## Brano da leggere
Su Repubblica del 28 dicembre Ezio Mauro ci racconta che la crisi Covid è stata per il paese una eccezionale esperienza di comunità, che culmina ora nel rito della vaccinazione. Esorta la politica a non disperderla con le sue divisioni. In parte si può anche concordare. Ma notiamo che se da un lato i venti di crisi sono forti, dall’altro le turbolenze non rimangono nel recinto della politica e delle istituzioni.

Colpisce, ad esempio, il no al vaccino di alcuni medici, ed in specie di molti operatori delle residenze per anziani. Si sono scatenate le tifoserie: vaccino facoltativo o obbligatorio? Si può accettare che il primo step sia una moral suasion. Ma sia chiaro che, nel caso non bastasse, l’obbligo può essere imposto per legge – a tutti o a singole categorie – ai sensi dell’art. 32 della Costituzione. Anzi, ragionevolmente dovrebbe essere imposto, almeno al personale sanitario e più in generale a chi è in contatto con il pubblico. Quid juris laddove in assenza di obbligo un docente o un medico no-vax diventasse un untore? Bene anche l’inchiesta avviata dall’ordine dei medici di Roma.

## Sezione dati
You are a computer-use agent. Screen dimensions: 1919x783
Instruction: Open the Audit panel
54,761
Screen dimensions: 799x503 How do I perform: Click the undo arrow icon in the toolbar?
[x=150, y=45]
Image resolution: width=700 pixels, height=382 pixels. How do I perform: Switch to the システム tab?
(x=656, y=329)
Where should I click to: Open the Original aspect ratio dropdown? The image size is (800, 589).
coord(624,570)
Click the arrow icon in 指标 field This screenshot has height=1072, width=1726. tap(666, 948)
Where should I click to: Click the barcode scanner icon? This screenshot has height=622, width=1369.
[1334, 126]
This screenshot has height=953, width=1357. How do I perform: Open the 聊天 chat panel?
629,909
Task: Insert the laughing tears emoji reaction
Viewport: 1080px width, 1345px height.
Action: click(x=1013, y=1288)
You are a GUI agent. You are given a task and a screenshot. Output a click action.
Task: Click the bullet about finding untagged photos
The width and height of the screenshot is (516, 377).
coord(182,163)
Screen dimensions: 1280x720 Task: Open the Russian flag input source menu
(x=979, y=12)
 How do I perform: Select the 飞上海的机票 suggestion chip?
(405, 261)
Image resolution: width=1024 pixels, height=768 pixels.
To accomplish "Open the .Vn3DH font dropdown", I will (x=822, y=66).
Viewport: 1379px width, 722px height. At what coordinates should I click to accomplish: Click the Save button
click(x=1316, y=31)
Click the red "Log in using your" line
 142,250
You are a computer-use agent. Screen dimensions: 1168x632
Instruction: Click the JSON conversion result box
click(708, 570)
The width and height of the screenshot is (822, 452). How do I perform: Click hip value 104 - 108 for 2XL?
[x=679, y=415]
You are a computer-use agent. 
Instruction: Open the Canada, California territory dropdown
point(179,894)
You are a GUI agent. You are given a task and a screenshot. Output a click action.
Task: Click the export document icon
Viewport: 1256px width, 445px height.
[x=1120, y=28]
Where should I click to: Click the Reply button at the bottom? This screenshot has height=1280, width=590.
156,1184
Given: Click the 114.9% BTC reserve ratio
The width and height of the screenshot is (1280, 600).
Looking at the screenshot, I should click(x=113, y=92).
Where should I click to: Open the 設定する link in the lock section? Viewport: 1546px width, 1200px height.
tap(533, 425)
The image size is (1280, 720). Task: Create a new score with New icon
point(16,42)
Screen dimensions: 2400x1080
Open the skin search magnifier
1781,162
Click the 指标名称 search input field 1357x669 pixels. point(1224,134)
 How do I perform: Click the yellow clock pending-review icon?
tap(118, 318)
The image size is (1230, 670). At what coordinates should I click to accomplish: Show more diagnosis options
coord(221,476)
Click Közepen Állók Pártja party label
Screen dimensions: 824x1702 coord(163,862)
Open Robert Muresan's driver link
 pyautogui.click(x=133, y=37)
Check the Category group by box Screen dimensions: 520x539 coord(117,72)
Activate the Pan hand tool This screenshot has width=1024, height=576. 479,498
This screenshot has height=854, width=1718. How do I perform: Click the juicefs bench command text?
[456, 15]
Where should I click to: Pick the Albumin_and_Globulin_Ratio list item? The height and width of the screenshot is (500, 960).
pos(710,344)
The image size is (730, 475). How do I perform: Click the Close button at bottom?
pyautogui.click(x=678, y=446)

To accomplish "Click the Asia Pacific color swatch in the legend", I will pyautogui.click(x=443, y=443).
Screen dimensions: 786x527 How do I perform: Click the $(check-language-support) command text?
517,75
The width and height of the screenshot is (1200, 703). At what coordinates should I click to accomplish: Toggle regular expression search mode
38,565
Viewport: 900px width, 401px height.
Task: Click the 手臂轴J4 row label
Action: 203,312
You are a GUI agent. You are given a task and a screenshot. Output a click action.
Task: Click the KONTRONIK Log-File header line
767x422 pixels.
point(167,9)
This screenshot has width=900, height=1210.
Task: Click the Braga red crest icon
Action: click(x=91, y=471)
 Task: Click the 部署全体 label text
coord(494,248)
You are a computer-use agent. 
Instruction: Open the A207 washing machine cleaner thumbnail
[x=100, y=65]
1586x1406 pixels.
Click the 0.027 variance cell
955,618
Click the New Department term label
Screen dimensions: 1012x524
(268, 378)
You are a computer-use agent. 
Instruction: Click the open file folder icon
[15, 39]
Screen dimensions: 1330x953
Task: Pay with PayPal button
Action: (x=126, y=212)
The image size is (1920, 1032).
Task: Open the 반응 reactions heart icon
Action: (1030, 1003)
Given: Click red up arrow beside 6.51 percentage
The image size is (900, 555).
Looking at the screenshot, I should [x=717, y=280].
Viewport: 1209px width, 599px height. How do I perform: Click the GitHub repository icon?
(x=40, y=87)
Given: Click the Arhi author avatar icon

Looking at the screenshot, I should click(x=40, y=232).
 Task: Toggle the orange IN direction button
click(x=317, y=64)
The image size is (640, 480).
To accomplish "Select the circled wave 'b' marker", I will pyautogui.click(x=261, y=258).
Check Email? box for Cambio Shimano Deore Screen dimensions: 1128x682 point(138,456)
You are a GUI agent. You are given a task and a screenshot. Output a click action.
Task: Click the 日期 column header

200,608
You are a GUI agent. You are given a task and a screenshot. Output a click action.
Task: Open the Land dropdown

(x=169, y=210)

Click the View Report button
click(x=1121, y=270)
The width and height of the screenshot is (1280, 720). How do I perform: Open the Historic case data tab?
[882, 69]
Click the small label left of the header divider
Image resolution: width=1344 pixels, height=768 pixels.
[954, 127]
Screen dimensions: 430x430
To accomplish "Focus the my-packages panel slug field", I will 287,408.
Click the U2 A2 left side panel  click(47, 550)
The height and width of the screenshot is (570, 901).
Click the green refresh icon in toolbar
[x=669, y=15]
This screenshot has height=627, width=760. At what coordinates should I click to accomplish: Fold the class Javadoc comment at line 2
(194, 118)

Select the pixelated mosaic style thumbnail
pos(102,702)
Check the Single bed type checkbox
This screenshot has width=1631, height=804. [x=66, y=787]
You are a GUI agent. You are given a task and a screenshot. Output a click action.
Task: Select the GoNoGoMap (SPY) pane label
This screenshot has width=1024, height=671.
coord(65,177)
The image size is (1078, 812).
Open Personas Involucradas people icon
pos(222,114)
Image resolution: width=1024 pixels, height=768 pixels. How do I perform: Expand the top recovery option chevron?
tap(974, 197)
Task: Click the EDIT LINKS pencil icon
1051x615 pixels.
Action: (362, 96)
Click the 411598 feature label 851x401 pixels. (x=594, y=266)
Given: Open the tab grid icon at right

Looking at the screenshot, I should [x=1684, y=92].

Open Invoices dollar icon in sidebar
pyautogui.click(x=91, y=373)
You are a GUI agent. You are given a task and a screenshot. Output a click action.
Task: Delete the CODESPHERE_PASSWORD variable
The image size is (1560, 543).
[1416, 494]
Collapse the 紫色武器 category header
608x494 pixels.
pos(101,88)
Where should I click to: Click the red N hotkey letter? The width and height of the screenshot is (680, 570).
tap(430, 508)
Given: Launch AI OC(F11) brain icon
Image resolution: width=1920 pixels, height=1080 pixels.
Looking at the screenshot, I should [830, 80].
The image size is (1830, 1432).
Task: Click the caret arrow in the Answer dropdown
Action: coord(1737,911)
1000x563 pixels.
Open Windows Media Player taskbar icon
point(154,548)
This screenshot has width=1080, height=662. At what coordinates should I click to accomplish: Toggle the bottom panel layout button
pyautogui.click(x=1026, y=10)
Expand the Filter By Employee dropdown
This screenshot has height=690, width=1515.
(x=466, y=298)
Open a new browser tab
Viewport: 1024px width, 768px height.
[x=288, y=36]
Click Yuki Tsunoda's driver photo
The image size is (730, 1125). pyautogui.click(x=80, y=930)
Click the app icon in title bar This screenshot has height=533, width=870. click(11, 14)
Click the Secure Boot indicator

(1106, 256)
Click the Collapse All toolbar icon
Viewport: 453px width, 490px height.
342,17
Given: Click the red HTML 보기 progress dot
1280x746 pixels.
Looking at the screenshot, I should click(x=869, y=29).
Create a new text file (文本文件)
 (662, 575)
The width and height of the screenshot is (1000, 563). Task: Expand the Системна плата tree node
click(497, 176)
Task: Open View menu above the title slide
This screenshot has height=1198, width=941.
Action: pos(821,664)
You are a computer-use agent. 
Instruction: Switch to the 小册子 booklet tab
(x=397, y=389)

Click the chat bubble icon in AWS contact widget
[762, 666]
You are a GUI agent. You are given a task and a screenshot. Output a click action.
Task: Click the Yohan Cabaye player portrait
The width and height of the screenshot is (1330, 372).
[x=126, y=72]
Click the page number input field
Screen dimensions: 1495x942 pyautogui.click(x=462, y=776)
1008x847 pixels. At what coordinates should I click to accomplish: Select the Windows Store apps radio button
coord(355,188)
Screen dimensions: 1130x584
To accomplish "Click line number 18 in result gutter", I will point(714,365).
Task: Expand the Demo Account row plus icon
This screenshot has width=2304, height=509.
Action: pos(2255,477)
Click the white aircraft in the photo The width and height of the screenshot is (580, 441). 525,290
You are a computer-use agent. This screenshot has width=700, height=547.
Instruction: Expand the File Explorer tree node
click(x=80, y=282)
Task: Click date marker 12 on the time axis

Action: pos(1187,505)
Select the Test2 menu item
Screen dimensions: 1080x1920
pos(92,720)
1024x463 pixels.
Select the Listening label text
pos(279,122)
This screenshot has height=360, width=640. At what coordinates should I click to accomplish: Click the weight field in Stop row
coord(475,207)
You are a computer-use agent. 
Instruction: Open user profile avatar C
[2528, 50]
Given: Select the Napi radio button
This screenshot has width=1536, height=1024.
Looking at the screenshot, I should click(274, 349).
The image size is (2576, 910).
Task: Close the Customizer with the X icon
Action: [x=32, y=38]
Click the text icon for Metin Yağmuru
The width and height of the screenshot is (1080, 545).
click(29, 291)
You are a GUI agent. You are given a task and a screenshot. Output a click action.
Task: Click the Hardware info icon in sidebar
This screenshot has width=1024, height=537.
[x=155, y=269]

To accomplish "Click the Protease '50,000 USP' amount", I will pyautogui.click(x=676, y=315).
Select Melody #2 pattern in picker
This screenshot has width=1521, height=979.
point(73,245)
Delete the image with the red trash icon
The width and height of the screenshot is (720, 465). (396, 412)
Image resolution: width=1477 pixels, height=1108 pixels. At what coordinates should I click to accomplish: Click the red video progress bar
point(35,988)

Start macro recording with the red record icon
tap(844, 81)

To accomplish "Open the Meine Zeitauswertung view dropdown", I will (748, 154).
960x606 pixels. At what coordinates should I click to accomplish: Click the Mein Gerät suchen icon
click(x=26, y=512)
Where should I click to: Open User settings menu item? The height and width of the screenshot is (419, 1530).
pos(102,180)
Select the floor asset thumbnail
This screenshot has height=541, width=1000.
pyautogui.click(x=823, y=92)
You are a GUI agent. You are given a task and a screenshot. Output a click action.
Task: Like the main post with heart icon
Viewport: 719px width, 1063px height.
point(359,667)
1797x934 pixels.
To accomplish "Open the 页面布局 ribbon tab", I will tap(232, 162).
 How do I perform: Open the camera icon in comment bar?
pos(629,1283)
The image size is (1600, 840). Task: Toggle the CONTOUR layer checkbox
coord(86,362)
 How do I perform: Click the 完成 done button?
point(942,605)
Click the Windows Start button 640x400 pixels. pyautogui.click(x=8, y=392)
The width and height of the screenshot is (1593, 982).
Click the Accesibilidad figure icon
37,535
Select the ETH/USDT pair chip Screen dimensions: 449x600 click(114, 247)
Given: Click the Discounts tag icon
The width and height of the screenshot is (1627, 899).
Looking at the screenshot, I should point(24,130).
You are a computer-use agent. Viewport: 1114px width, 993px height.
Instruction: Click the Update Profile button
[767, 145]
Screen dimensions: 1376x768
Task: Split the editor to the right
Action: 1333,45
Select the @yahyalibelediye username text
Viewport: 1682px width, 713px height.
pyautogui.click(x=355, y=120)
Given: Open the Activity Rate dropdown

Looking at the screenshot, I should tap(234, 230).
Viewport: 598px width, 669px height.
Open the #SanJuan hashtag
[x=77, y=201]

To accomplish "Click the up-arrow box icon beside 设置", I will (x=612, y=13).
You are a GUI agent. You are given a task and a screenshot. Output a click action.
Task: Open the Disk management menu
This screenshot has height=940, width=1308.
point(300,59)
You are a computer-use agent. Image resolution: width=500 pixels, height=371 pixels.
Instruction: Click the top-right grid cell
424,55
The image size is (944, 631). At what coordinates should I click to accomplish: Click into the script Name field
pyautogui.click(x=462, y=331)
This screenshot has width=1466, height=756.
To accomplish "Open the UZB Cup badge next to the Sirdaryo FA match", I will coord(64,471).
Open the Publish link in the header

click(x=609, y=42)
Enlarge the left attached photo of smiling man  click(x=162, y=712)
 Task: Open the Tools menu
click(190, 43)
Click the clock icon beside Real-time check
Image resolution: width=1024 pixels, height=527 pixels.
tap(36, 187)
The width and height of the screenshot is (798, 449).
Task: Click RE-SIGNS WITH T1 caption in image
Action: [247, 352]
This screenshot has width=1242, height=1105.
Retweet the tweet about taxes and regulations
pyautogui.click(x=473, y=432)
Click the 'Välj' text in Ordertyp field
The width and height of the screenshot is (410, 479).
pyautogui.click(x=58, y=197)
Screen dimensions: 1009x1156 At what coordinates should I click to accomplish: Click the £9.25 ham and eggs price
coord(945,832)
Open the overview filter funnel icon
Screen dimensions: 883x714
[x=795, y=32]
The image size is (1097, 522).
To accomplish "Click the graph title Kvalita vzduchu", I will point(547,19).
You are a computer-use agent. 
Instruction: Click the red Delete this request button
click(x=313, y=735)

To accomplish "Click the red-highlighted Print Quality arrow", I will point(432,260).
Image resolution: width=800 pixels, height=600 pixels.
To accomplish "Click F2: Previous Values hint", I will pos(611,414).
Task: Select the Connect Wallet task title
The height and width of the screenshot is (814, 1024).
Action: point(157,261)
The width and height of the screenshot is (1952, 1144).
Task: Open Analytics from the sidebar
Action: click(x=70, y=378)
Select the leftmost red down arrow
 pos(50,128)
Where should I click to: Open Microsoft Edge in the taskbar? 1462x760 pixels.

## Istruzioni da seguire
Riproduci alla lettera il brano sul vaccino, dalle parole «Su Repubblica del» fino alle parole «e delle istituzioni.» comprese. Le voci non hanno alcun ruolo in questo lavoro.

## Spazio risposta
Su Repubblica del 28 dicembre Ezio Mauro ci racconta che la crisi Covid è stata per il paese una eccezionale esperienza di comunità, che culmina ora nel rito della vaccinazione. Esorta la politica a non disperderla con le sue divisioni. In parte si può anche concordare. Ma notiamo che se da un lato i venti di crisi sono forti, dall’altro le turbolenze non rimangono nel recinto della politica e delle istituzioni.